> WHAT YOU ARE ASKED TO DO
Each line from the one with "Where should I" through the final line of the entries below must be printed exactly, and the pictures must not be.

--

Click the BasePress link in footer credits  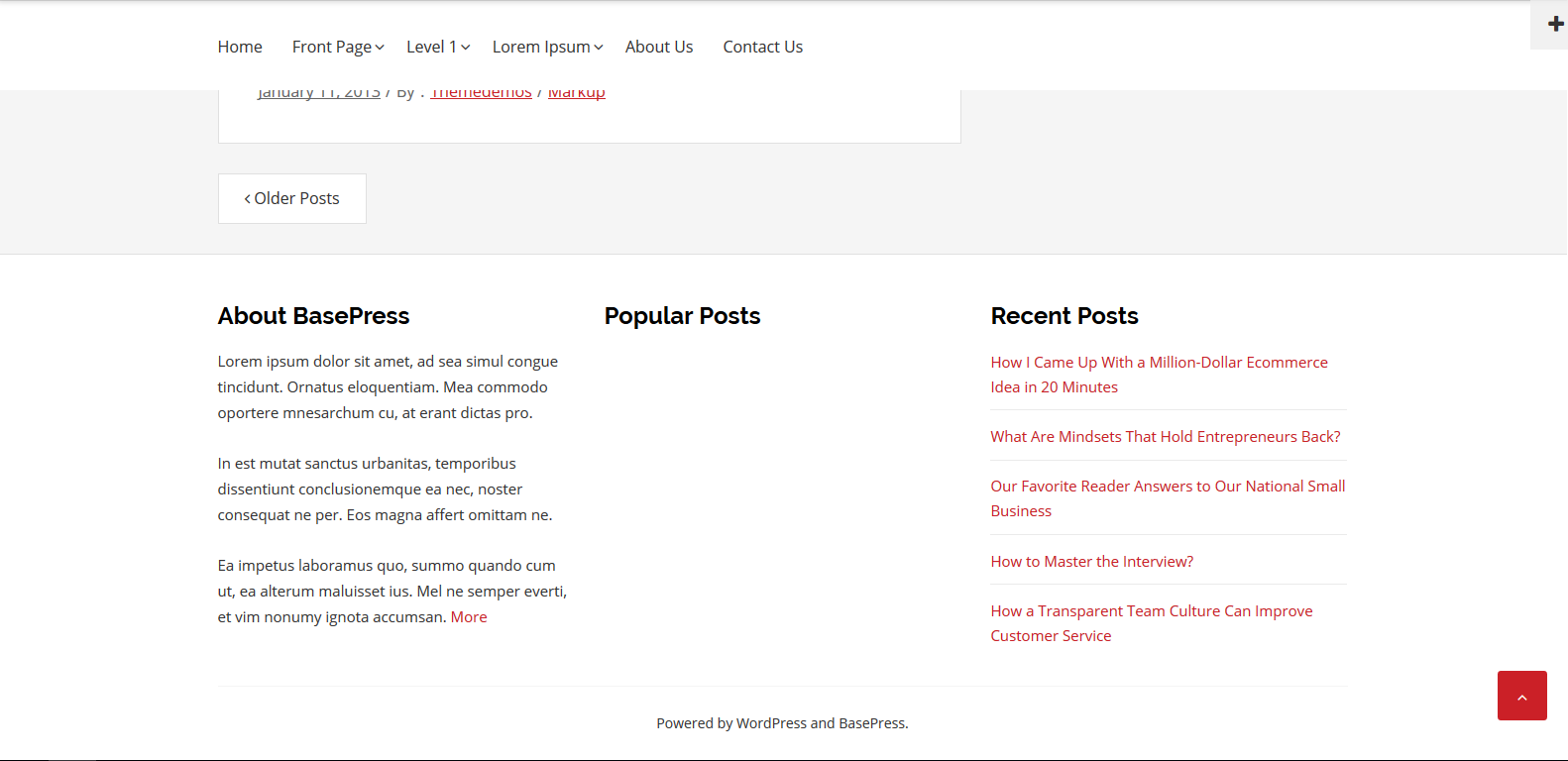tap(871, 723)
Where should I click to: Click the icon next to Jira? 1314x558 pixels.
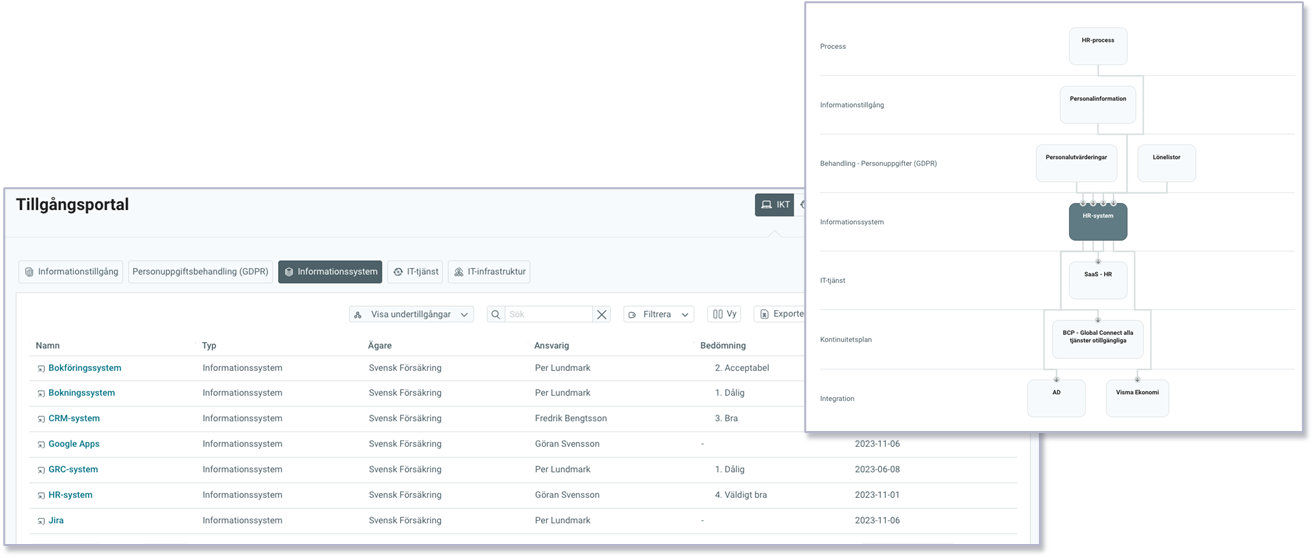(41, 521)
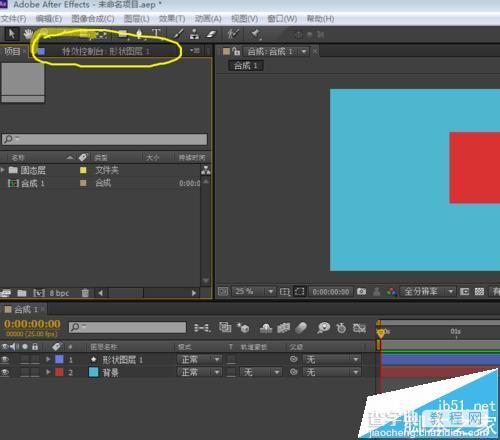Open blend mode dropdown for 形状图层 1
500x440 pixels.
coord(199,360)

--

> EXERCISE SOLUTION
Where should I click to: Click the icon next to Jira? 1314x558 pixels.
(41, 521)
Open blend mode dropdown for 形状图层 1
500x440 pixels.
coord(199,360)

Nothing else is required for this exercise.